> **MATERIAL TO PROCESS**:
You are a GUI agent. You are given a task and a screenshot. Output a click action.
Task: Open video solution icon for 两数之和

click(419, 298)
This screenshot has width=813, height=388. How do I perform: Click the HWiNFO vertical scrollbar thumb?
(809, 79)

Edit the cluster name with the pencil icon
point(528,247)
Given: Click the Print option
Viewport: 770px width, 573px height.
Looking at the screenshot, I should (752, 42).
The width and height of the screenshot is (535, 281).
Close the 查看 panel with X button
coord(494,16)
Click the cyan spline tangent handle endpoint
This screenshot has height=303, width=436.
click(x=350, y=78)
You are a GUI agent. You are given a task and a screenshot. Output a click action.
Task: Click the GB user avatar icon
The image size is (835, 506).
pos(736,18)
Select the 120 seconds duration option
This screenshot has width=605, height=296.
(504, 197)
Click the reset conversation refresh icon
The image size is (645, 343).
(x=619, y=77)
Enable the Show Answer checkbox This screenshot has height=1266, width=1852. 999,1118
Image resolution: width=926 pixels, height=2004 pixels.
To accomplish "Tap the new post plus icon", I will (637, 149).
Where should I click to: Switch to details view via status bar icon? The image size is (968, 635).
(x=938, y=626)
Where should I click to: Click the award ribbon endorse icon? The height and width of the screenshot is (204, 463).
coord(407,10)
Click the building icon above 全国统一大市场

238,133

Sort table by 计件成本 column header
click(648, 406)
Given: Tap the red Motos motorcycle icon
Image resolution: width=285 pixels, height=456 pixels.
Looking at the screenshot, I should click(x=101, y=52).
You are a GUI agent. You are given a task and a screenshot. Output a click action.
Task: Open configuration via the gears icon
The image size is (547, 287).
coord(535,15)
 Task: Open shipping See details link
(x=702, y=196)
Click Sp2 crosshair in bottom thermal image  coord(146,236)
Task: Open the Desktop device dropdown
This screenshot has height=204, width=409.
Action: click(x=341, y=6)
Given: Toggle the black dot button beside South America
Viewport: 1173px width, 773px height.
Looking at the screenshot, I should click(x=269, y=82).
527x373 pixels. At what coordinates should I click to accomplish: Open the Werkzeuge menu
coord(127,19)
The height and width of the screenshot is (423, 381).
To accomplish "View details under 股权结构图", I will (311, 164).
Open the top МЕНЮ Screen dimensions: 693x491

> **TASK PROMPT**: Please write out again the lines starting with the one containing "This screenshot has width=813, height=388." and going on through the one containing "(x=938, y=626)", swapping "Print option" for "Save option" and leaving everything else unchanged.

> **ANSWER**:
This screenshot has width=813, height=388. How do I perform: Click the HWiNFO vertical scrollbar thumb?
(809, 79)

Edit the cluster name with the pencil icon
point(528,247)
Given: Click the Save option
Viewport: 770px width, 573px height.
Looking at the screenshot, I should (752, 42).
The width and height of the screenshot is (535, 281).
Close the 查看 panel with X button
coord(494,16)
Click the cyan spline tangent handle endpoint
This screenshot has height=303, width=436.
click(x=350, y=78)
You are a GUI agent. You are given a task and a screenshot. Output a click action.
Task: Click the GB user avatar icon
The image size is (835, 506).
pos(736,18)
Select the 120 seconds duration option
This screenshot has width=605, height=296.
(504, 197)
Click the reset conversation refresh icon
The image size is (645, 343).
(x=619, y=77)
Enable the Show Answer checkbox This screenshot has height=1266, width=1852. 999,1118
Image resolution: width=926 pixels, height=2004 pixels.
To accomplish "Tap the new post plus icon", I will (637, 149).
Where should I click to: Switch to details view via status bar icon? The image size is (968, 635).
(x=938, y=626)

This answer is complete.